ACTION ITEM
Range to output from the entries below: the line containing "has height=299, width=608." through the line containing "The height and width of the screenshot is (476, 847).". Set it down exactly, ends included, nothing else.

BEGIN SUPPLIED DATA

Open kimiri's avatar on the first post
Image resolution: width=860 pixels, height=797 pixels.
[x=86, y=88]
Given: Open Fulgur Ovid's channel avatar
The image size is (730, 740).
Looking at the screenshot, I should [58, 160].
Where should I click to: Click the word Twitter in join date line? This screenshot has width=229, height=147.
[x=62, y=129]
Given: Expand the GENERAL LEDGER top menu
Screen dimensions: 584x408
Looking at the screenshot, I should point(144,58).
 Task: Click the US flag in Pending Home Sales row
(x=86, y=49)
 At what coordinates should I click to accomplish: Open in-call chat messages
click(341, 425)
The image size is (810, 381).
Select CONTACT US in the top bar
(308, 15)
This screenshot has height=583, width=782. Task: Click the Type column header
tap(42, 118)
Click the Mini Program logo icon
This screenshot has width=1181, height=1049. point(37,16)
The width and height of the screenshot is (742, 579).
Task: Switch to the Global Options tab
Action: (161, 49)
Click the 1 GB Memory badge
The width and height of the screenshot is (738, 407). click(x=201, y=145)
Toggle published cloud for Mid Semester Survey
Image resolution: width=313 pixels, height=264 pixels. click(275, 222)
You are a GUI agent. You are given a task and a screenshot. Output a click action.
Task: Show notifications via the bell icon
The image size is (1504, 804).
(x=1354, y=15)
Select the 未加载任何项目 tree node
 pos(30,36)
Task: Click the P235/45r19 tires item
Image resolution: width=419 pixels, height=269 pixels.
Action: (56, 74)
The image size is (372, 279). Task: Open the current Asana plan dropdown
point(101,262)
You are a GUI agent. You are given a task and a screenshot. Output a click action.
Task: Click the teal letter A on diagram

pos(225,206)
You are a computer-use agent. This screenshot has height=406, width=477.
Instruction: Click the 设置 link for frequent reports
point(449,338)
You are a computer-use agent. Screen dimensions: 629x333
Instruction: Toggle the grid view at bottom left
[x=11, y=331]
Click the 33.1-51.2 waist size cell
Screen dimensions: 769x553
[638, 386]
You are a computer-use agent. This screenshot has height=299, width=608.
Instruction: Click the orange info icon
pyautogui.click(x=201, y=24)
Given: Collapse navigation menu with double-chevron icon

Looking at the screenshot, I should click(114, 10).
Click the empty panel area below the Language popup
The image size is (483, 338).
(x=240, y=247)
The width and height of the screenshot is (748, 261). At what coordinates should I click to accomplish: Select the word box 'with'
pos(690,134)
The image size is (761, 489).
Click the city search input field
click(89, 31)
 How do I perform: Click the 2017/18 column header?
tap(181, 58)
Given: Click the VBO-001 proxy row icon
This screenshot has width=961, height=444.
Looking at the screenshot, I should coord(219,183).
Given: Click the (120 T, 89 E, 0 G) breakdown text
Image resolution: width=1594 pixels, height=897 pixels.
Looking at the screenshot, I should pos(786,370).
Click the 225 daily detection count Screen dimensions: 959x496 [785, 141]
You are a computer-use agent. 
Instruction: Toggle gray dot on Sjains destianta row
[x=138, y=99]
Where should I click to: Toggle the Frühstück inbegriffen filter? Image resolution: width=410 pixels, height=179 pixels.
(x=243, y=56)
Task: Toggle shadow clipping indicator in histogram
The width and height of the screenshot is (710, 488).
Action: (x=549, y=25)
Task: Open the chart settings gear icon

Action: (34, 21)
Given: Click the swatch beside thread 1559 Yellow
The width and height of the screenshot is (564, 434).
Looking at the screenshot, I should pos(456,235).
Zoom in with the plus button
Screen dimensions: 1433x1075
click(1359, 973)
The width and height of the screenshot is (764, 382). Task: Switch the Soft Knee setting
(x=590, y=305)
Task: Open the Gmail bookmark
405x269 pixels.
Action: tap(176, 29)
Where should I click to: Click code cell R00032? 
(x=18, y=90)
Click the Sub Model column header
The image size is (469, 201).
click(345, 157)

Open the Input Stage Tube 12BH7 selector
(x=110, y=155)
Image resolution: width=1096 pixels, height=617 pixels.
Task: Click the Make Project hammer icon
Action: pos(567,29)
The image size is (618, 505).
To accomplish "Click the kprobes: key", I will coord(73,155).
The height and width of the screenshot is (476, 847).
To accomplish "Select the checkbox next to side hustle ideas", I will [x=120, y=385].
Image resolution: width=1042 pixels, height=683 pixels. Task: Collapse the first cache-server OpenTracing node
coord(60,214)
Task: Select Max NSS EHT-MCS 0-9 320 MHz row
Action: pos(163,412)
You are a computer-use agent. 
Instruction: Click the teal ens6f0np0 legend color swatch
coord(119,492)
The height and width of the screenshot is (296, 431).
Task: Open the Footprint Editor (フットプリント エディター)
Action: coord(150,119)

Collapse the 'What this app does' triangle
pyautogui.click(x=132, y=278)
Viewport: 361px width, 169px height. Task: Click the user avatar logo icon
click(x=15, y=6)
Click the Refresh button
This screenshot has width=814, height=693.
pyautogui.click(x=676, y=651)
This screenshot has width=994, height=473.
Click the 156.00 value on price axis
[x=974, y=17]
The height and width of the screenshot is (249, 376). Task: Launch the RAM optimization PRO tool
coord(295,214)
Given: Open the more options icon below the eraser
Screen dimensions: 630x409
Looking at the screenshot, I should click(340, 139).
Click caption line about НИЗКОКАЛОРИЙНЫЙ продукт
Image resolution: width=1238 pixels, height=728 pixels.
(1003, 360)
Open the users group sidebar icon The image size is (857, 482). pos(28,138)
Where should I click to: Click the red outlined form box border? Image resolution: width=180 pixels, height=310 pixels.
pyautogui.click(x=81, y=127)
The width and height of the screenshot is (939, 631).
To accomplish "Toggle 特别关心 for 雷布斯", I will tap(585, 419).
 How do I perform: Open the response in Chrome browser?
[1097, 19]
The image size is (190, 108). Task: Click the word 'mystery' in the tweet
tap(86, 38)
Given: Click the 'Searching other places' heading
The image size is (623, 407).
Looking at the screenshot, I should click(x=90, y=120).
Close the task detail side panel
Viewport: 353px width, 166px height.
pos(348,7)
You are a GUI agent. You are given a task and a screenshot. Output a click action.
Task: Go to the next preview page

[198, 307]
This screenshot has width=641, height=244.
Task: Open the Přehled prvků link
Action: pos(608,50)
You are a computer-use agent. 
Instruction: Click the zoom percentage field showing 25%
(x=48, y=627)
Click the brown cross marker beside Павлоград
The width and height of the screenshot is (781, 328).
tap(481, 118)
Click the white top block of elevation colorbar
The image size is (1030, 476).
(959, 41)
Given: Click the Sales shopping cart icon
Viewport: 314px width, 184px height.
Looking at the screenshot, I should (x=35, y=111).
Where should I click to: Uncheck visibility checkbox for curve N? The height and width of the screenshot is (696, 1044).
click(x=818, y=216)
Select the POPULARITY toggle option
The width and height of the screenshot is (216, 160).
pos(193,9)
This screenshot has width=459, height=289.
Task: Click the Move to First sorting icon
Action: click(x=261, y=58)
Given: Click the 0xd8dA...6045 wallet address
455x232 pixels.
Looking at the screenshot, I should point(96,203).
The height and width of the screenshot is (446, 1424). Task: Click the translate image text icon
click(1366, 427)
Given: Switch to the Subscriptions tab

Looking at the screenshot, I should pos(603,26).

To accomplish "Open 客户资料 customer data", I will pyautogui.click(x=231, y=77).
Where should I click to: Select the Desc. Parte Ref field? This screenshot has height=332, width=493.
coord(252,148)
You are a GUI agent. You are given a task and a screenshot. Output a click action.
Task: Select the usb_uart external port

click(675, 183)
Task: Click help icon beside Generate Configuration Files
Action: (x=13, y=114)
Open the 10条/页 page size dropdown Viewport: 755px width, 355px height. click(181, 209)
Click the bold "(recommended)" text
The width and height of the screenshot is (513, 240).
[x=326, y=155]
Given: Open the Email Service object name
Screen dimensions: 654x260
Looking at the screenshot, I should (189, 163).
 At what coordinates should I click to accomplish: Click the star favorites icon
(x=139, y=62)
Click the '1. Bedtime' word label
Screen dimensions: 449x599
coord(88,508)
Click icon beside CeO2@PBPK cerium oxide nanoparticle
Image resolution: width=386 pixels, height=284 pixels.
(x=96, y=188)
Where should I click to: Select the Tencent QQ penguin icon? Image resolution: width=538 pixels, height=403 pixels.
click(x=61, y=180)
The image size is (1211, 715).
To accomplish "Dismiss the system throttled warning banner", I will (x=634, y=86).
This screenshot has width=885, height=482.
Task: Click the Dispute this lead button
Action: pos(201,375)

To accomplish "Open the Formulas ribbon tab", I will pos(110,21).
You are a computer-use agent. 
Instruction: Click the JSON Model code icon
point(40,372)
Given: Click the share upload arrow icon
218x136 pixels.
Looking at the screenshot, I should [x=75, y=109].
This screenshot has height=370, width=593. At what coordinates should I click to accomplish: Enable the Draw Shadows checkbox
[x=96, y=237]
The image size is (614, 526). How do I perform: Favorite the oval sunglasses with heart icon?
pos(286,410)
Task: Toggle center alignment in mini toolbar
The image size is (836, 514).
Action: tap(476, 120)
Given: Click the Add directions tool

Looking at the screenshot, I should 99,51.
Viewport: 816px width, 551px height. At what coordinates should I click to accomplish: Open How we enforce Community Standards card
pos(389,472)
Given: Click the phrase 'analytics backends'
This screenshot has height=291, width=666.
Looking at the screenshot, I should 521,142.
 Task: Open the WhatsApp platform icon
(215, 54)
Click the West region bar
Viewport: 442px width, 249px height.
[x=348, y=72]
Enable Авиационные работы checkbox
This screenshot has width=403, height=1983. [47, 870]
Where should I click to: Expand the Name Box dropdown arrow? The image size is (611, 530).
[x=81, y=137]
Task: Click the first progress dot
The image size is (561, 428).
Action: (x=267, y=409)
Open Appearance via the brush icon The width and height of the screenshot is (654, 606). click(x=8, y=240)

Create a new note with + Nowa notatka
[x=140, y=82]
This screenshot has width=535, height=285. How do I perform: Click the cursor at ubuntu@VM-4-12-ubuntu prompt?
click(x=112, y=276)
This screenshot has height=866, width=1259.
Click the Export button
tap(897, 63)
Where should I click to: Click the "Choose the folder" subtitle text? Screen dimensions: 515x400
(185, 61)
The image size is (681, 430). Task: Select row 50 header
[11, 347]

END SUPPLIED DATA

ANSWER TO THIS PROBLEM
You are a computer-use agent. This screenshot has height=299, width=608.
Instruction: Click the orange info icon
pyautogui.click(x=201, y=24)
Given: Collapse navigation menu with double-chevron icon

Looking at the screenshot, I should click(114, 10).
Click the empty panel area below the Language popup
The image size is (483, 338).
(x=240, y=247)
The width and height of the screenshot is (748, 261). At what coordinates should I click to accomplish: Select the word box 'with'
pos(690,134)
The image size is (761, 489).
Click the city search input field
click(89, 31)
 How do I perform: Click the 2017/18 column header?
tap(181, 58)
Given: Click the VBO-001 proxy row icon
This screenshot has width=961, height=444.
Looking at the screenshot, I should coord(219,183).
Given: Click the (120 T, 89 E, 0 G) breakdown text
Image resolution: width=1594 pixels, height=897 pixels.
Looking at the screenshot, I should pos(786,370).
Click the 225 daily detection count Screen dimensions: 959x496 [785, 141]
You are a computer-use agent. 
Instruction: Toggle gray dot on Sjains destianta row
[x=138, y=99]
Where should I click to: Toggle the Frühstück inbegriffen filter? Image resolution: width=410 pixels, height=179 pixels.
(x=243, y=56)
Task: Toggle shadow clipping indicator in histogram
The width and height of the screenshot is (710, 488).
Action: (x=549, y=25)
Task: Open the chart settings gear icon

Action: (34, 21)
Given: Click the swatch beside thread 1559 Yellow
The width and height of the screenshot is (564, 434).
Looking at the screenshot, I should pos(456,235).
Zoom in with the plus button
Screen dimensions: 1433x1075
click(1359, 973)
The width and height of the screenshot is (764, 382). Task: Switch the Soft Knee setting
(x=590, y=305)
Task: Open the Gmail bookmark
405x269 pixels.
Action: tap(176, 29)
Where should I click to: Click code cell R00032? 
(x=18, y=90)
Click the Sub Model column header
The image size is (469, 201).
click(345, 157)

Open the Input Stage Tube 12BH7 selector
(x=110, y=155)
Image resolution: width=1096 pixels, height=617 pixels.
Task: Click the Make Project hammer icon
Action: pos(567,29)
The image size is (618, 505).
To accomplish "Click the kprobes: key", I will coord(73,155).
The height and width of the screenshot is (476, 847).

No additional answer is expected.